> _Supplied material_:

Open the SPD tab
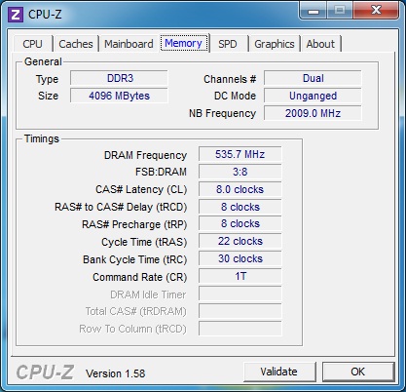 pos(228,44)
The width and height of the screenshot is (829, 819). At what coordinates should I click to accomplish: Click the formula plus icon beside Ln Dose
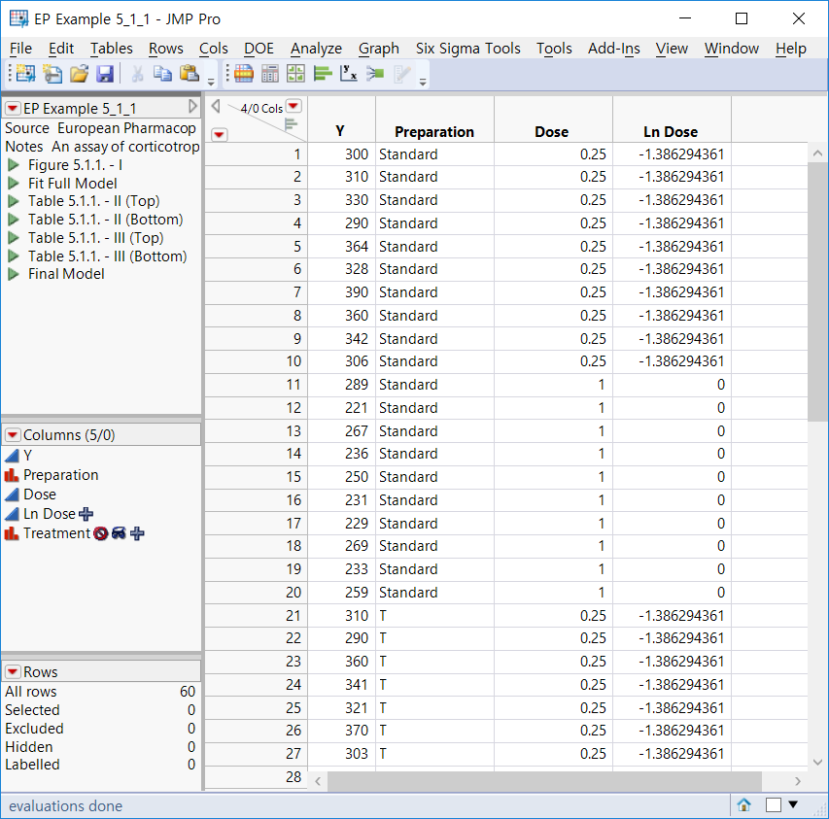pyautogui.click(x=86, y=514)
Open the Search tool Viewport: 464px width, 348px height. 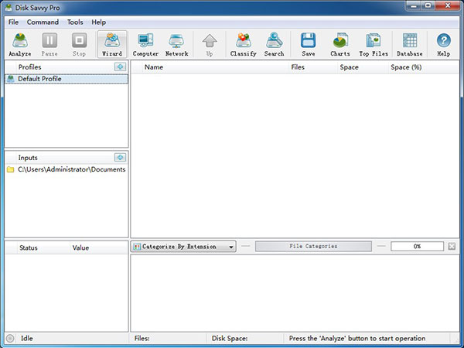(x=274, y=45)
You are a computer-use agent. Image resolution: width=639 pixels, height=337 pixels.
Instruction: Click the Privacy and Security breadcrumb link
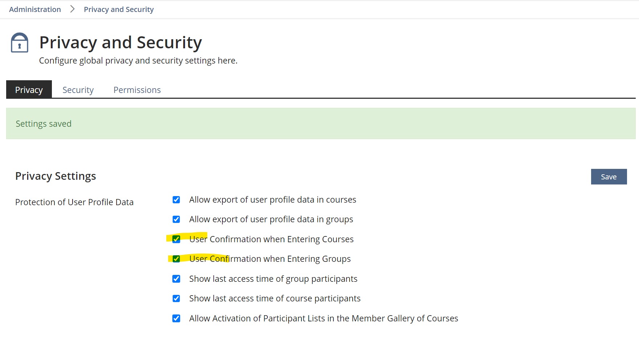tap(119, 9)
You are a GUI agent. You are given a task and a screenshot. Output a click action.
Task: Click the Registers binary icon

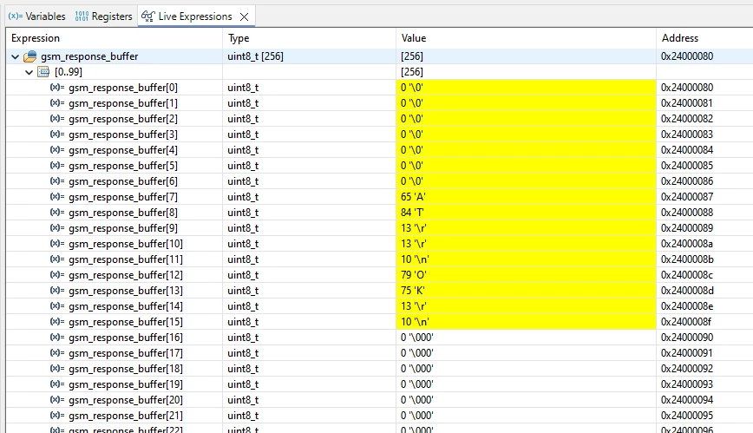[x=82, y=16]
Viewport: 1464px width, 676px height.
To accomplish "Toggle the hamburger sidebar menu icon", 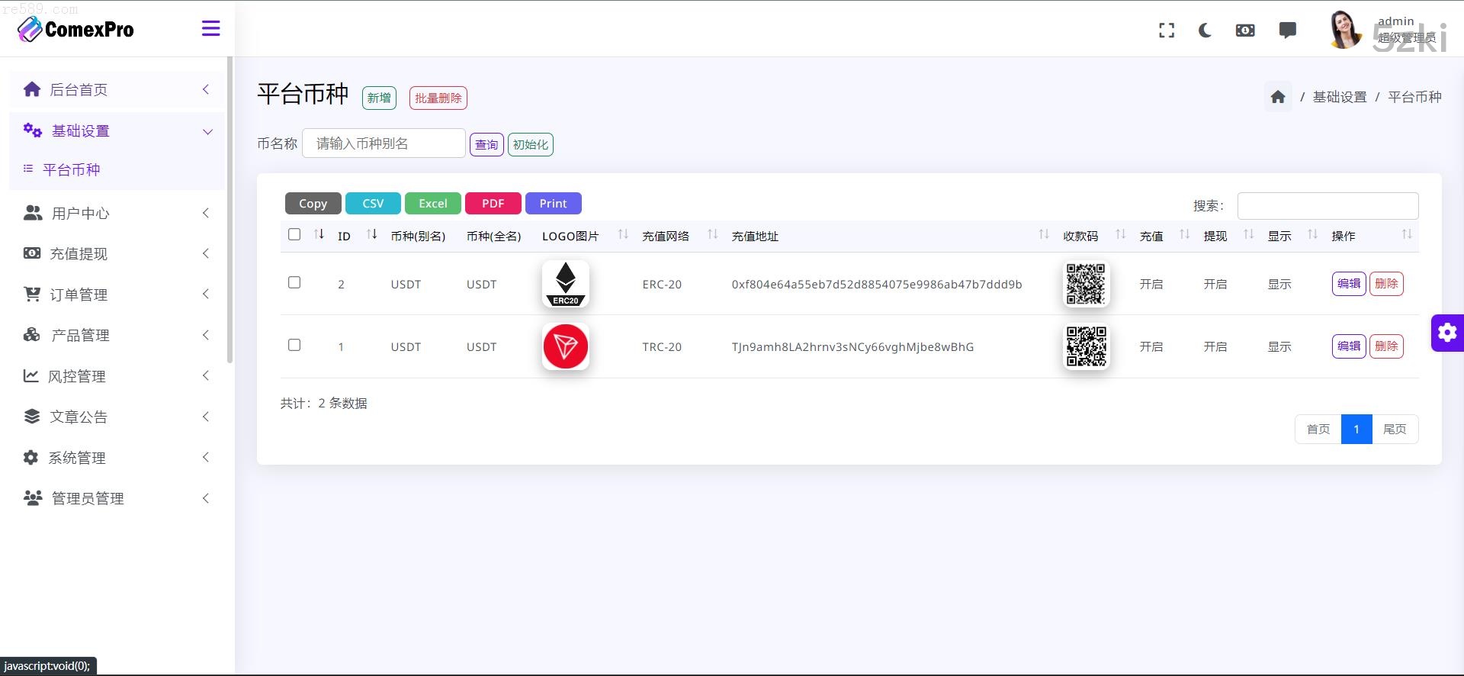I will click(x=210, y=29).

> _Instructions to follow_: What lines above hold the word "agent"? List them all.

> _Result of the task_:
You are a computer-use agent. Image resolution: width=639 pixels, height=337 pixels.
You are a GUI agent. You are given a task and a screenshot. Output a click action.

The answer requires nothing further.